Com o objetivo de amenizar a desigualdade estrutural entre os setores público e privado e diminuir o alto índice de desnutrição, a Braspen/SNPE entregou à Conitec um pedido para que essa estratégia alimentar passe a ser reembolsada pelo Ministério da Saúde.
"Se pensarmos em prevalência, a desnutrição é normal aos pacientes porque há muitos desnutridos. Mas, se perguntarmos se é algo prevenível, não é normal a desnutrição. Em alguns casos, não têm como evitar, por exemplo um paciente com câncer mais avançado, geralmente vai levar a um certo grau de desnutrição. Porém, conseguimos tratar e usar estratégias para melhorar, mesmo sabendo que é a doença causa o déficit", conta a médica.
A análise técnica do Conitec negou o pedido temporariamente e justificou. "Para determinar a eficácia e a segurança da tecnologia, além de aspectos como o custo-efetividade e impacto orçamentário da incorporação dos SNO no SUS, foi realizada análise das evidências científicas apresentadas pelo demandante. No entanto, a falta de padronização dos dados reduziu a confiança. Também houve divergências nos resultados observados, deixando incerto o efeito da suplementação oral."
Os custos também influenciaram: "A avaliação econômica apontou para um acréscimo de custos. A análise de impacto orçamentário projetou alguns cenários, referentes a um período de cinco anos, para uma população estimada em aproximadamente 3,2 milhões de pacientes internados, anualmente. Para o caso-base, demonstrou-se um incremento total de R$ 571,4 milhões, no período de cinco anos. Para os cenários alternativos apresentados com variação da proporção de população em risco nutricional entre 26,25% e 57% do quantitativo estimado, o impacto oscilou entre R$ 402,7 milhões e R$ 704 milhões, respectivamente."
Porém, a Braspen afirma que é o gasto pode ser visto com um investimento. "Estudos mostram que, quando melhoramos o estado nutricional, a internação do paciente é mais curta, tem menos infecção, fica menos na ventilação mecânica, cicatriza melhor as feridas.
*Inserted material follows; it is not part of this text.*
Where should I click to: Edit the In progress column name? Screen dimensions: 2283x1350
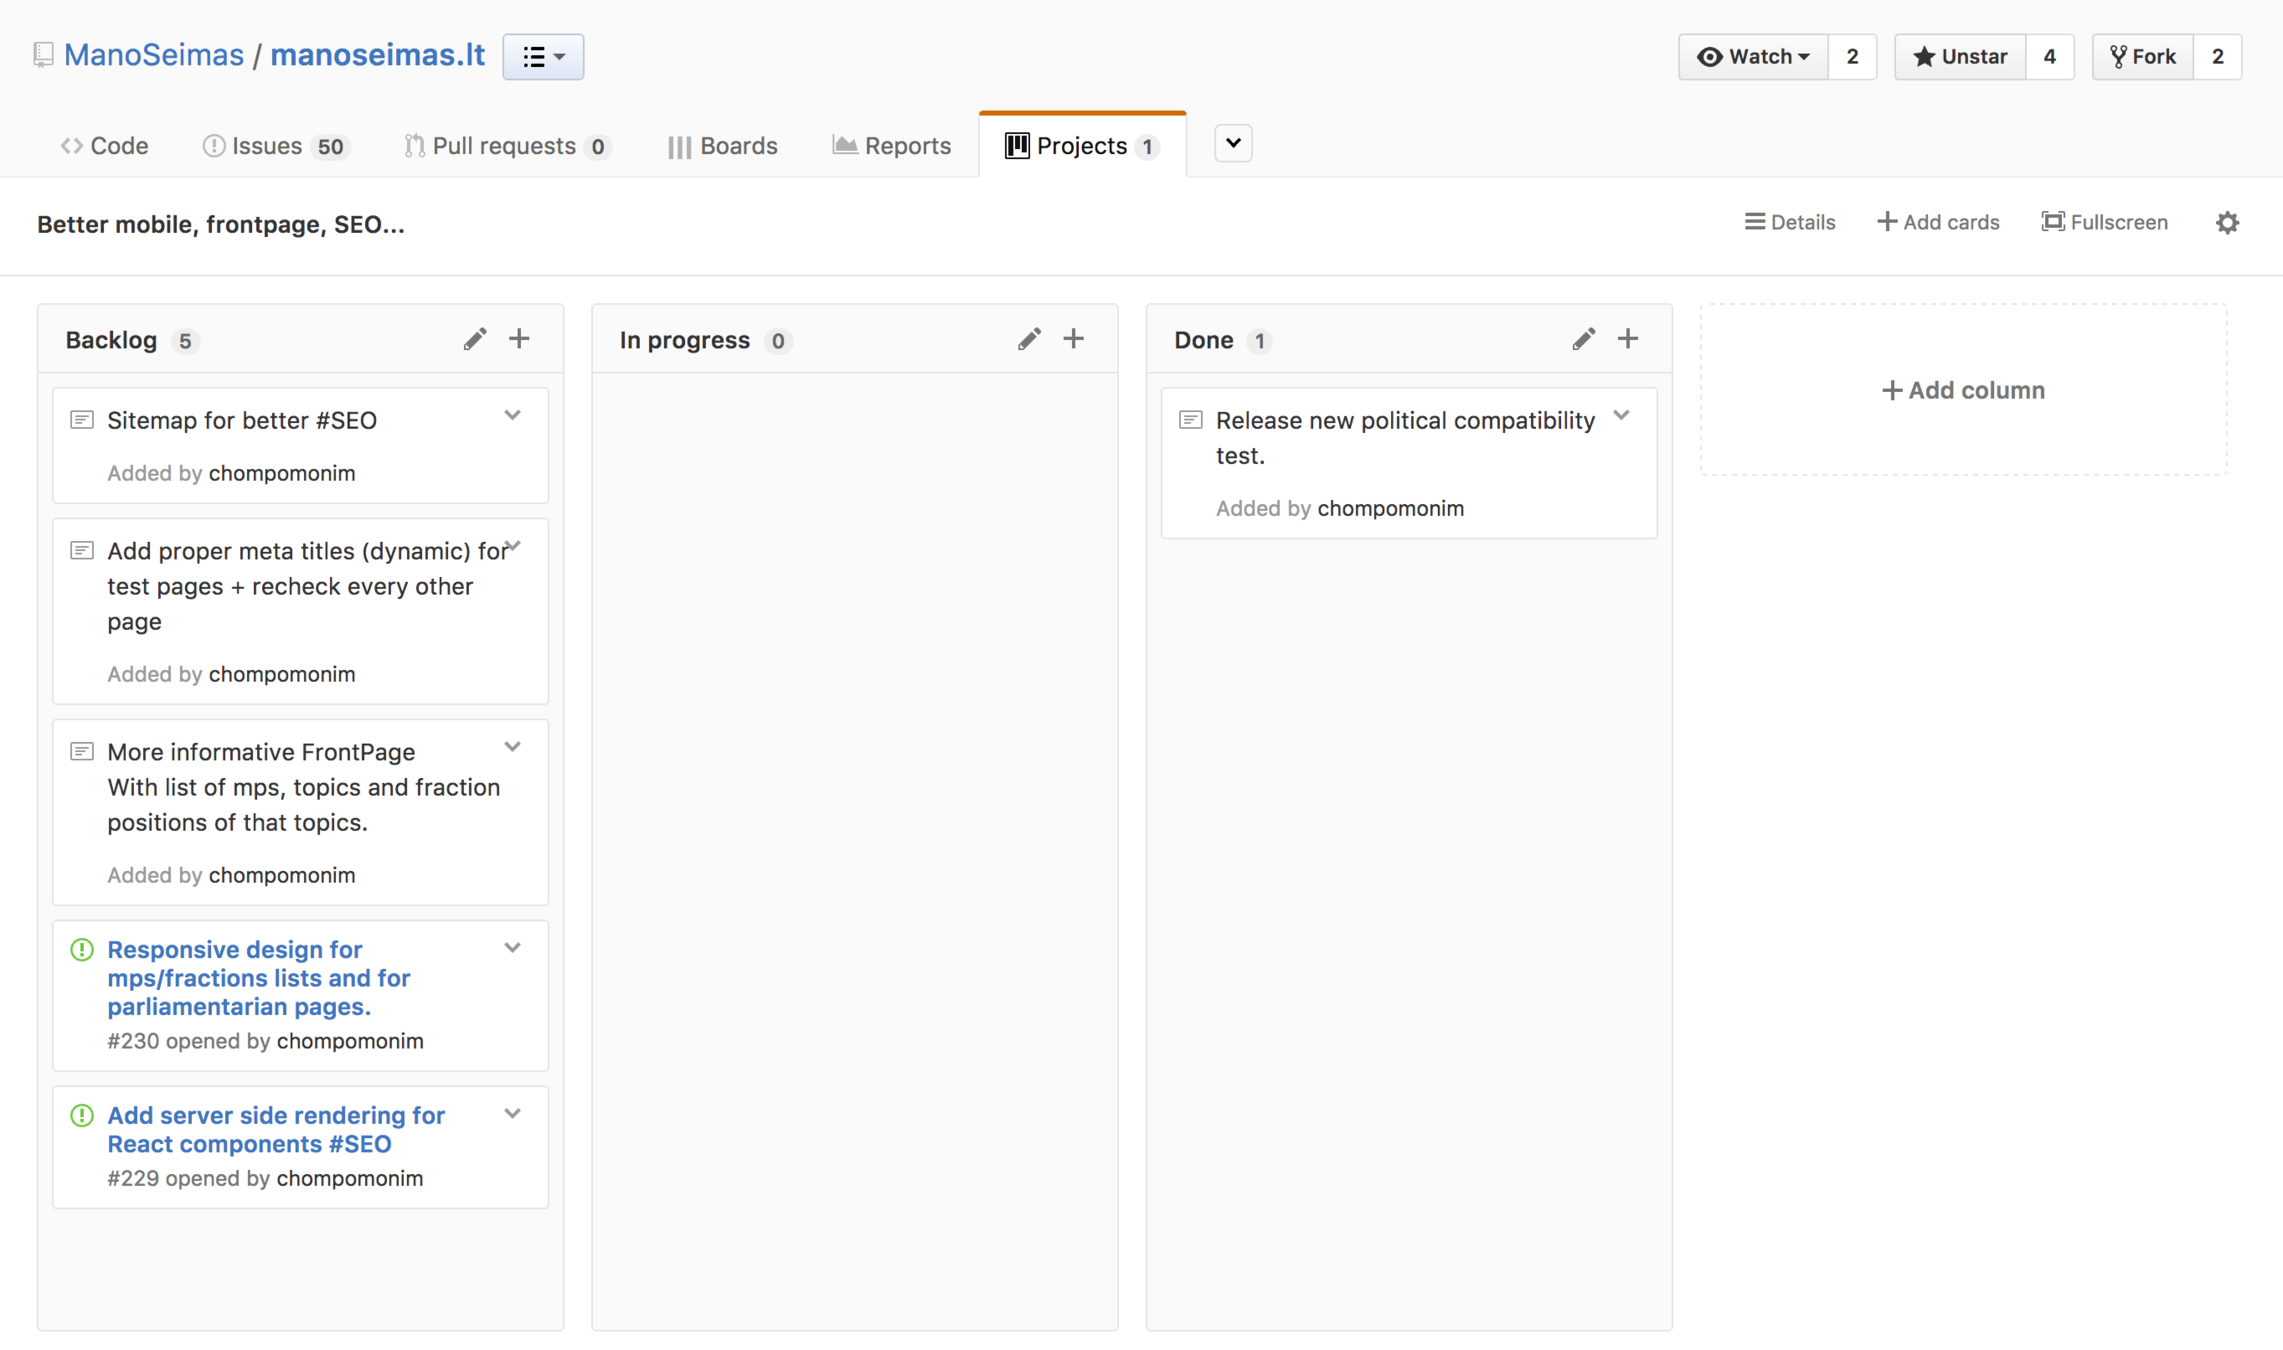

Teoricamente, se o SUS reembolsar a alimentação oral suplementar, os custos vão ser mais altos. Mas no custo efetivo, isso é um investimento. Se percebermos que os pacientes estão usando menos recursos ou ficando menos tempo internado, esse custo se paga" ressalta.
O decisão final da Comissão depende de um consulta pública que está sendo feita, para que os técnicos reavaliem o pedido. Os profissionais da saúde e os pacientes ou familiares de doentes podem se manifestar têm até o dia 22 de julho neste site da Comissão.
O estado de desnutrição hospitalar é diagnosticado por meio de critérios subjetivos e objetivos dos médicos, que avaliam perda de peso sem intencão, de força, de massa muscular, falta de apetite e sinais ósseos aparentes.
As causas da desnutrição são multifatorial, mas na maioria dos casos está relacionada com a doença de base, explica a médica. "Os pacientes internam com doenças que são mais inflamatórias e geram perda de apetite, têm longos tempos de jejum para fazer exames e já vai desnutrindo ainda mais. Além dos sintomas digestivos como náuseas, diarreias", observa Melina Castro.